Et en prévention des représailles israéliennes qui s’annoncent sanglantes, Von der Leyen s’empressa de rappeler à qui veut bien l’entendre que la réaction d’Israël montrera qu’il s’agit « d’une démocratie ». Infâme!
Visiblement pour se rattraper de son alignement total sur la position de l’Etat hébreu, elle annonça le « triplement de l’aide humanitaire » pour la population de Gaza; après s’être entretenue avec le secrétaire général de l’ONU, Antonio Guterres. L’enveloppe passant de 27,9 à 75 millions d’euros.
Alors, la responsable européenne, eu égard à son origine allemande, chargée de culpabilité vis-à-vis des atrocités commises par les nazis contre les juifs, était-elle portée par l’émotion? Dans tous les cas de figure, et de l’avis général, elle aura outrepassé son mandat. D’ailleurs, les Etats membres de l’Union européenne l’ont sèchement recadrée.

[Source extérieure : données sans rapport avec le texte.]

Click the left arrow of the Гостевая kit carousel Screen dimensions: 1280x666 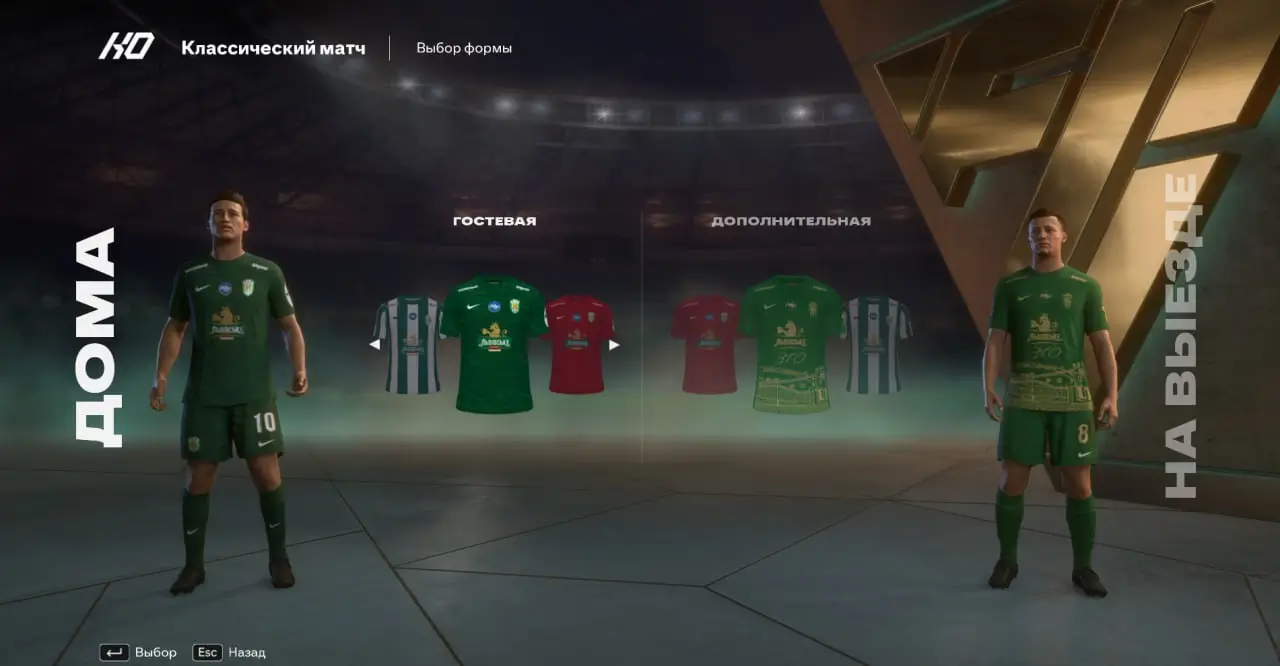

La présidente de la Commission européenne depuis 2019 « devait faire une claire distinction entre le Hamas et le peuple palestinien ». Ainsi confie un diplomate européen sous le couvert de l’anonymat ». Mais « elle a préféré assumer une ligne personnelle pro-israélienne, qui correspond davantage à sa sensibilité allemande ». Sachant que « la politique étrangère ne fait pas partie de son portefeuille », ajoute la même source.
Réactions « plus équilibrées »
Réaction courroucée de la part du haut-représentant de l’UE Josep Borrell. En effet, celui-ci a souligné, à partir de la Chine, que les déclarations de la présidente de la Commission, Ursula von der Leyen « n’engageaient que sa propre personne ».

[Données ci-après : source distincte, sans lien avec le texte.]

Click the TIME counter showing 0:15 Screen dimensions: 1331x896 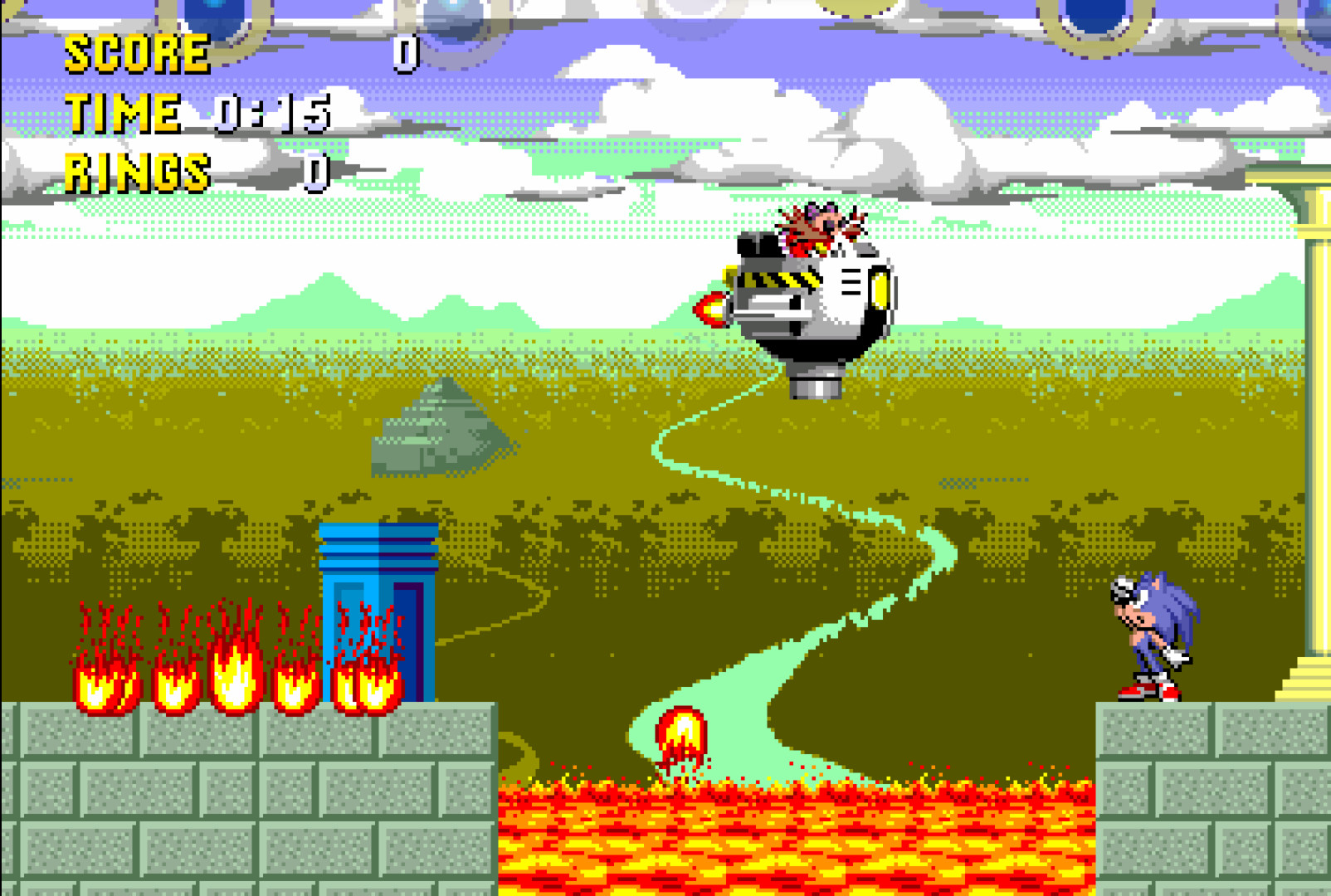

Et ce, d’autant plus qu’à l’issue d’une réunion informelle tenue le 9 octobre avec les ministres des Affaires étrangères de l’UE, Josep Borrell, le haut représentant de l’UE pour les affaires étrangères, fixait clairement la ligne à suivre. A savoir, « la condamnation de l’attaque terroriste, la condamnation de toute attaque contre des civils, la libération des otages, la protection des civils et le respect du droit humanitaire international ». En clair, l’instance européenne s’oppose au blocage de l’eau, de la nourriture ou de l’électricité pour la population civile de Gaza et prône l’ouverture de couloirs humanitaires pour aider les civils qui fuient le bombardement de Gaza.
Pour sa part, le président du Conseil européen, Charles Michel, a obtenu une déclaration « plus équilibrée » des États membres. Laquelle précise que « l’Union européenne condamne dans les termes les plus fermes possibles le Hamas et ses attaques terroristes brutales et aveugles contre Israël et déplore profondément les pertes de vies humaines ». En parallèle, « nous réaffirmons l’importance de la fourniture d’une aide humanitaire d’urgence et sommes prêts à continuer de soutenir les civils qui en ont le plus besoin à Gaza ».

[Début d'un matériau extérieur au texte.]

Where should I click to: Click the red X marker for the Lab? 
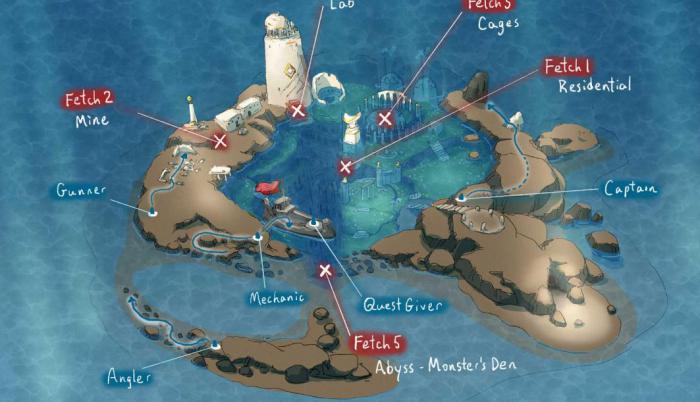click(x=297, y=110)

Et de conclure : « Nous restons attachés à une paix durable et fondée sur la solution à deux Etats grâce à des efforts redynamisés dans le cadre du processus de paix au Moyen-Orient. Nous soulignons la nécessité d’un large dialogue avec les autorités palestiniennes légitimes ainsi qu’avec les partenaires régionaux et internationaux qui pourraient avoir un rôle positif à jouer pour empêcher une nouvelle escalade ».
Divergences
En vérité, la cacophonie observée au sommet des instances de l’Union européenne reflète les divergences des 27 Etats membres sur l’épineux dossier du conflit israélo-palestinien. Si la Hongrie de Viktor Orban et l’Allemagne, de par son histoire particulière avec la question juive, penchaient du côté d’Israël, la France et l’Espagne recherchent plutôt un délicat équilibre entre la « sécurité » de l’Etat hébreu et la nécessité d’un Etat palestinien même à terme. D’où la difficulté de se mettre en diapason sur une ligne médiane qui satisfasse deux aspirations manifestement inconciliables.